» Instructions to follow:
After locating "At what coordinates should I click to accomplish: Switch" in the listing below, copy that line and each one after it exactly, ending with the line that has "Given: Click the empty".

═══ Data excerpts

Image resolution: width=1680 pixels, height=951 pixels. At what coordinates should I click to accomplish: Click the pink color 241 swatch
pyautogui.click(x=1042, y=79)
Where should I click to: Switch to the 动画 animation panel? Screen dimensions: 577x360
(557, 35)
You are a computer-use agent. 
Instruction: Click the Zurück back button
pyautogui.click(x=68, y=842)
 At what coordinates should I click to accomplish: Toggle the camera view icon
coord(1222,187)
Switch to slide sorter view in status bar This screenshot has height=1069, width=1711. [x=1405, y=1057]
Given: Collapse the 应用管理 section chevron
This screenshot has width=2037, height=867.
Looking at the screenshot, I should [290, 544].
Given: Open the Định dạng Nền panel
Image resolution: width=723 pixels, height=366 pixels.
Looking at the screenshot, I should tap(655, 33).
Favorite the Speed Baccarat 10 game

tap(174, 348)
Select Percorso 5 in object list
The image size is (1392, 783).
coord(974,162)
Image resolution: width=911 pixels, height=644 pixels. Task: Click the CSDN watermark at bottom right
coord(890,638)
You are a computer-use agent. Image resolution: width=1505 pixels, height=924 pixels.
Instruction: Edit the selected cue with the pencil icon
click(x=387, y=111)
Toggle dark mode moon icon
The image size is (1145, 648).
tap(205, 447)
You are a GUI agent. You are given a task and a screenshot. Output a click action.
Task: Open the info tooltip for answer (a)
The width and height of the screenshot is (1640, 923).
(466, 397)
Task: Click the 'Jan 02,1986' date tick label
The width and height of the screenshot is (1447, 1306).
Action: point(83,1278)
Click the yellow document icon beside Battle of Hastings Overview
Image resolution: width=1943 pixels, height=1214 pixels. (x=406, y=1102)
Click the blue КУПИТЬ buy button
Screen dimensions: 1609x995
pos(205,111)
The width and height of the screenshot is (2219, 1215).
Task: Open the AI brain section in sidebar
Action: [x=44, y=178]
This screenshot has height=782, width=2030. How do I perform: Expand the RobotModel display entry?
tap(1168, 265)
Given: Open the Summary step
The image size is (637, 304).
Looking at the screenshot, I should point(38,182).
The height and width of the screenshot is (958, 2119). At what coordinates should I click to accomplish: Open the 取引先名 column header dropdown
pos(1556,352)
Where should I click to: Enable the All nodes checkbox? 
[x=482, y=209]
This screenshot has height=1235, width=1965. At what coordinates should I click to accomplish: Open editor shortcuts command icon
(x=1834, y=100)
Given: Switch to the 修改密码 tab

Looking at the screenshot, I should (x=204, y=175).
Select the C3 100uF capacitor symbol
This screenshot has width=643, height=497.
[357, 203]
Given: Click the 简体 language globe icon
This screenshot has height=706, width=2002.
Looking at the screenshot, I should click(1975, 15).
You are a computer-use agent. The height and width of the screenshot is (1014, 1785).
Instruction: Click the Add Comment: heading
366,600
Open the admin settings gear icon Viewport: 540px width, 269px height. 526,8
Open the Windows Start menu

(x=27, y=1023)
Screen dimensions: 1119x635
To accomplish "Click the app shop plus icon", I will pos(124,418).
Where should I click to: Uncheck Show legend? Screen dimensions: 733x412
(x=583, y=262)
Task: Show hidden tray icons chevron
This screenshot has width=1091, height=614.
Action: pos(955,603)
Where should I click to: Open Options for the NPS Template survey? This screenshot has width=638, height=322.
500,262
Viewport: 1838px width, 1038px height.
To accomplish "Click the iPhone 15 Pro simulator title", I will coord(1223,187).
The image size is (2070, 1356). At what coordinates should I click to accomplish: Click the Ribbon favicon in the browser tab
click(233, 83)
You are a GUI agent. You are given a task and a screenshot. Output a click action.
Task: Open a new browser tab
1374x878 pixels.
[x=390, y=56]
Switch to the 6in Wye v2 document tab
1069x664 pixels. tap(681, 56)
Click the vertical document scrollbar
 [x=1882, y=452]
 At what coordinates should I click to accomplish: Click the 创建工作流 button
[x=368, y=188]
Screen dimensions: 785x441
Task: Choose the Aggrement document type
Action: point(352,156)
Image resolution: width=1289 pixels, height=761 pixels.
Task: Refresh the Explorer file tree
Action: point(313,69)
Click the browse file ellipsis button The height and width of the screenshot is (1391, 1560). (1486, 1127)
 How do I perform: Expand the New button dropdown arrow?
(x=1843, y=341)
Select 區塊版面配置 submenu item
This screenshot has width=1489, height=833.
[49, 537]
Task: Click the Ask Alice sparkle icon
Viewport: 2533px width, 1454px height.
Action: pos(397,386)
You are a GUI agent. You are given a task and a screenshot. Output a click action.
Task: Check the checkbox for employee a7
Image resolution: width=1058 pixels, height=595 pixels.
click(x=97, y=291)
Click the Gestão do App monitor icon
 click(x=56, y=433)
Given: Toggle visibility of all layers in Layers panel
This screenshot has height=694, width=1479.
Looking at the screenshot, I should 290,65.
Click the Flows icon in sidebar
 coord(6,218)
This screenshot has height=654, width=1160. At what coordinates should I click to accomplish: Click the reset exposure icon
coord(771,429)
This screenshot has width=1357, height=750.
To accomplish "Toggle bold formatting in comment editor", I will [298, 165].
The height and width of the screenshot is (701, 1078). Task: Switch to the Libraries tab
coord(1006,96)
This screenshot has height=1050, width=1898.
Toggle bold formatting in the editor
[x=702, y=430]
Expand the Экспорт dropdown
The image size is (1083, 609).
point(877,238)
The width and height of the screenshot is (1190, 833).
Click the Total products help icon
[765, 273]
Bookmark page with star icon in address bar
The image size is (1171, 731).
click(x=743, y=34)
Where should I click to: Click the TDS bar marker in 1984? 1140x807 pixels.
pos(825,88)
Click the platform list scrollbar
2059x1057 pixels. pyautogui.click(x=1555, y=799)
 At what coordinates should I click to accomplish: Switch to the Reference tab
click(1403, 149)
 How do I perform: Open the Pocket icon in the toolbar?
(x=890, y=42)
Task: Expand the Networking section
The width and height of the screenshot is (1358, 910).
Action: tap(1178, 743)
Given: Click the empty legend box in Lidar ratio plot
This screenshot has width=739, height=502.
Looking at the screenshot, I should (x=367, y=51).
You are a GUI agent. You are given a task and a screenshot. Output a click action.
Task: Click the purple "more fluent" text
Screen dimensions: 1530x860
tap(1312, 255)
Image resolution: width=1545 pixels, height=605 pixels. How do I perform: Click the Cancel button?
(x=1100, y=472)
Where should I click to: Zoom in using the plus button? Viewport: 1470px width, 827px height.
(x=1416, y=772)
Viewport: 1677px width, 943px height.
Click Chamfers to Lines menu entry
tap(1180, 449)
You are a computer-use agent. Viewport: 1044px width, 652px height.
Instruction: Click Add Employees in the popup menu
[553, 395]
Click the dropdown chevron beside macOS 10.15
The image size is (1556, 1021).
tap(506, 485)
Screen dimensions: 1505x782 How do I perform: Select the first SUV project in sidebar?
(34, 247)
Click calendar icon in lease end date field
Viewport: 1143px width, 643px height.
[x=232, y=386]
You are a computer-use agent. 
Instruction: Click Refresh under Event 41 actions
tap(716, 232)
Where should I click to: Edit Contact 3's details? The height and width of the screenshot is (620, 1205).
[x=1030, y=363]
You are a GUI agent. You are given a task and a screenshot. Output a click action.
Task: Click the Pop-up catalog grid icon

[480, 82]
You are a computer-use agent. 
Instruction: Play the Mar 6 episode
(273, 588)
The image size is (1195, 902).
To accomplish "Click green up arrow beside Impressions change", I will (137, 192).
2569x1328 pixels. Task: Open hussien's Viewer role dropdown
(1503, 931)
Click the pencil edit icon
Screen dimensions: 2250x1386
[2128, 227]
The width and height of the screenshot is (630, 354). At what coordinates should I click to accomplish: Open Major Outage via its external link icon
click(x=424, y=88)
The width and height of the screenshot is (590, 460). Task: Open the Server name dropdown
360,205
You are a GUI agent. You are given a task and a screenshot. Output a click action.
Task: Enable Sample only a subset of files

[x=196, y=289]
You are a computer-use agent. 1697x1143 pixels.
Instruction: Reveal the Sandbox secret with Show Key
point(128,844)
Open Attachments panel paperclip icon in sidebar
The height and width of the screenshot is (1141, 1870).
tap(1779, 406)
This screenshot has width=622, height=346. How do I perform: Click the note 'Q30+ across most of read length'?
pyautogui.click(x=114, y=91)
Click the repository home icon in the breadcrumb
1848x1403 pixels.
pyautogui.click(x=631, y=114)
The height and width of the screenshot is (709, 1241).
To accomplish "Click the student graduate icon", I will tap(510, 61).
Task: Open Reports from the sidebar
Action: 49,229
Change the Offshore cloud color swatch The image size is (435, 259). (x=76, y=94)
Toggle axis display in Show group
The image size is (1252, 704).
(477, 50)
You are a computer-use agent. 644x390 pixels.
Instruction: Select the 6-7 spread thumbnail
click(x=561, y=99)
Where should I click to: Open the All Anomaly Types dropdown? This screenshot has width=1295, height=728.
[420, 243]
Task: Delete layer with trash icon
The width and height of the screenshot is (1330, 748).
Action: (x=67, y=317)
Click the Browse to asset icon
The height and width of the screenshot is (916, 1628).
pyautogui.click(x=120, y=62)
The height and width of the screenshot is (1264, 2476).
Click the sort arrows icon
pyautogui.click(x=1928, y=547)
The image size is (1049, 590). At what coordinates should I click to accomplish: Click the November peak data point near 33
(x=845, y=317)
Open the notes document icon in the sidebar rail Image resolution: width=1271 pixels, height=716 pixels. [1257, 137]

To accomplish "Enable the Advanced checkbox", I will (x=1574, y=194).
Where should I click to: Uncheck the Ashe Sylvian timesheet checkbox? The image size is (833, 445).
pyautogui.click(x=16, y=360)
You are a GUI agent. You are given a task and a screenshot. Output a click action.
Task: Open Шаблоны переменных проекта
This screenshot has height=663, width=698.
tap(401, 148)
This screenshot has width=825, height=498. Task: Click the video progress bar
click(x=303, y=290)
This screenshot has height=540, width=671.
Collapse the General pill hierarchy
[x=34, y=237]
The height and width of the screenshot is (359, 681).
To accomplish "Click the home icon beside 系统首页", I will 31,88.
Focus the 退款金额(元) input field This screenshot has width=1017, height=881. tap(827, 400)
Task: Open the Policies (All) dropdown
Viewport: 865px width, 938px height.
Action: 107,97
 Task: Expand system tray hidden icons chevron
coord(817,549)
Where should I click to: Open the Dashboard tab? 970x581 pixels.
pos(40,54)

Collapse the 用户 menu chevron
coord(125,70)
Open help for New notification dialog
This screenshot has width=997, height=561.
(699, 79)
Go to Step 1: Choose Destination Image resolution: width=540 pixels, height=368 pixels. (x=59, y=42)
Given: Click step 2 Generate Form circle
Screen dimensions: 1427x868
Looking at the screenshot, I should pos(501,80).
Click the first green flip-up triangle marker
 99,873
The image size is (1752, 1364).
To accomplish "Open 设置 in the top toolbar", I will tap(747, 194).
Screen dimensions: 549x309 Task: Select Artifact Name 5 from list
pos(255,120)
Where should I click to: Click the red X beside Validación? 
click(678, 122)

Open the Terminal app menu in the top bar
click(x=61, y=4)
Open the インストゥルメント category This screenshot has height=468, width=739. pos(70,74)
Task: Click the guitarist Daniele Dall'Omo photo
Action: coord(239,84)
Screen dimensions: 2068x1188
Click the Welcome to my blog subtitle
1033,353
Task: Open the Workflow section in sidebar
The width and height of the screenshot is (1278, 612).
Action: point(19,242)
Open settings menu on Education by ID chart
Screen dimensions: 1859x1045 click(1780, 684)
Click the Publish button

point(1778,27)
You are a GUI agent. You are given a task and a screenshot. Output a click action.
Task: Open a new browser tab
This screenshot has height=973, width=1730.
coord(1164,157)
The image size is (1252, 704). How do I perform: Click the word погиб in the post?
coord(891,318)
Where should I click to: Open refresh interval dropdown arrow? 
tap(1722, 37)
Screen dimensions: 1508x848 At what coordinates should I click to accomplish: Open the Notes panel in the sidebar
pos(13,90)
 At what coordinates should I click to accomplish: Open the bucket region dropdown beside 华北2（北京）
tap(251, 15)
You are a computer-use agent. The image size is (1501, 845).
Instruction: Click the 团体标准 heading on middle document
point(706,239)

══════

» Output below:
 At what coordinates should I click to accomplish: Switch to the Reference tab
click(1403, 149)
 How do I perform: Open the Pocket icon in the toolbar?
(x=890, y=42)
Task: Expand the Networking section
The width and height of the screenshot is (1358, 910).
Action: tap(1178, 743)
Given: Click the empty legend box in Lidar ratio plot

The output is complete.